### PROBLEM STATEMENT
Extend the passage on IgE antibodies, mast cells, and defense against bacterial toxins, starting after its final sentence.

Allergy is one of the most common diseases in Europe, it is estimated that more than 150 million Europeans suffer from recurring allergies and by 2025 this could have increased to half of the entire European population.1 Allergic patients initially undergo a process of ‘sensitization,’ meaning that their immune system develops a specific class of antibodies, so called Immunoglobulin E antibodies (IgE), which can recognize external proteins, referred to as allergens. IgEs bind and interact with cells that express a specific receptor called FcεR1. There are only a few cell types in the body that express the FcεR1 receptor and probably the most important ones are mast cells, a type of immune cell found in most tissues throughout the body.
When re-exposed to the allergen, mast cells (with IgE bound to their FcεR1 receptors) immediately react by rapidly releasing different mediators (e.g. histamine, proteases or cytokines) that cause the classic allergic symptoms. These symptoms depend on the tissue where the contact with the allergen happens and can range from sneezing/wheezing (respiratory tract) to diarrhea and abdominal pain (gastrointestinal tract) or itching (skin). Systemic exposure to allergens can activate a large number of mast cells from different organs at the same time, causing anaphylaxis, a serious and life-threatening allergic reaction.
Despite decades of research and detailed knowledge of the critical role of IgEs and mast cells in allergies, the physiological, beneficial function of this “allergy module” is still not completely understood. In 2006, Stephen J. Galli, senior co-author of this study, and his laboratory at Stanford University revealed the importance of mast cells for innate resistance against venoms of certain snakes and the honeybee. Subsequent work from the Galli laboratory showed the critical role of the ‘allergy module’ in acquired host defense against high doses of venom: this finding (to which Philipp Starkl, first author of the current study, contributed importantly) represented the first clear experimental evidence supporting the ‘Toxin Hypothesis’ postulated by Margie Profet in 1991. This hypothesis proposed a beneficial function for allergic reactions against noxious substances.
Following up on this discovery, Philipp Starkl, Senior Postdoctoral fellow at the Medical University of Vienna and CeMM, together with Sylvia Knapp, Professor at the Medical University of Vienna and CeMM PI, and Stephen J. Galli, Professor at Stanford University School of Medicine, and colleagues, set out to investigate whether this phenomenon could be relevant in defense against other toxin-producing organisms, in particular, pathogenic bacteria. The authors selected the bacterium Staphylococcus aureus as pathogen model due to its enormous clinical relevance and broad repertoire of toxins. This bacterium is a prototypic antibiotics-resistant pathogen and is also associated with the development of allergic immune responses in diseases such as asthma and atopic dermatitis. For their research, they used different experimental S. aureus infection models in combination with genetic approaches and in vitro mast cell models to reveal the functions of selected components of IgE effector mechanisms.

### COLLECTED DATA
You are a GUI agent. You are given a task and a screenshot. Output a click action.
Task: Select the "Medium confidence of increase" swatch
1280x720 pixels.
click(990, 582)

### RESPONSE BOX
The scientists found that mice with a mild S. aureus skin infection develop an adaptive immune response and specific IgEs antibodies against bacterial components. This immune response grants these mice an increased resistance when they are confronted with a severe secondary lung or skin and soft tissue infection. However, mice that are lacking functional IgE effector mechanisms or mast cells are unable to build such protection. These findings indicate that the “allergic” immune response against bacteria is not pathological, but instead protective. Hence, defense against toxin-producing pathogenic bacteria might be an important biological function of the allergy module.
This study is an important collaboration initiated by Philipp Starkl at the laboratory of Stephen J. Galli at Stanford University together with other colleagues and then continued at the laboratory of Sylvia Knapp at CeMM and the Medical University of Vienna. This exciting discovery not only advances the general understanding of the immune system and most notably allergic immune responses, but it could also explain why the body has maintained the allergy module throughout evolution. Despite their dangerous contributions to allergic diseases, IgEs and mast cells can exert beneficial functions that the immune system can capitalize on to protect the body against venoms and infections with toxin-producing bacteria, such as S. aureus.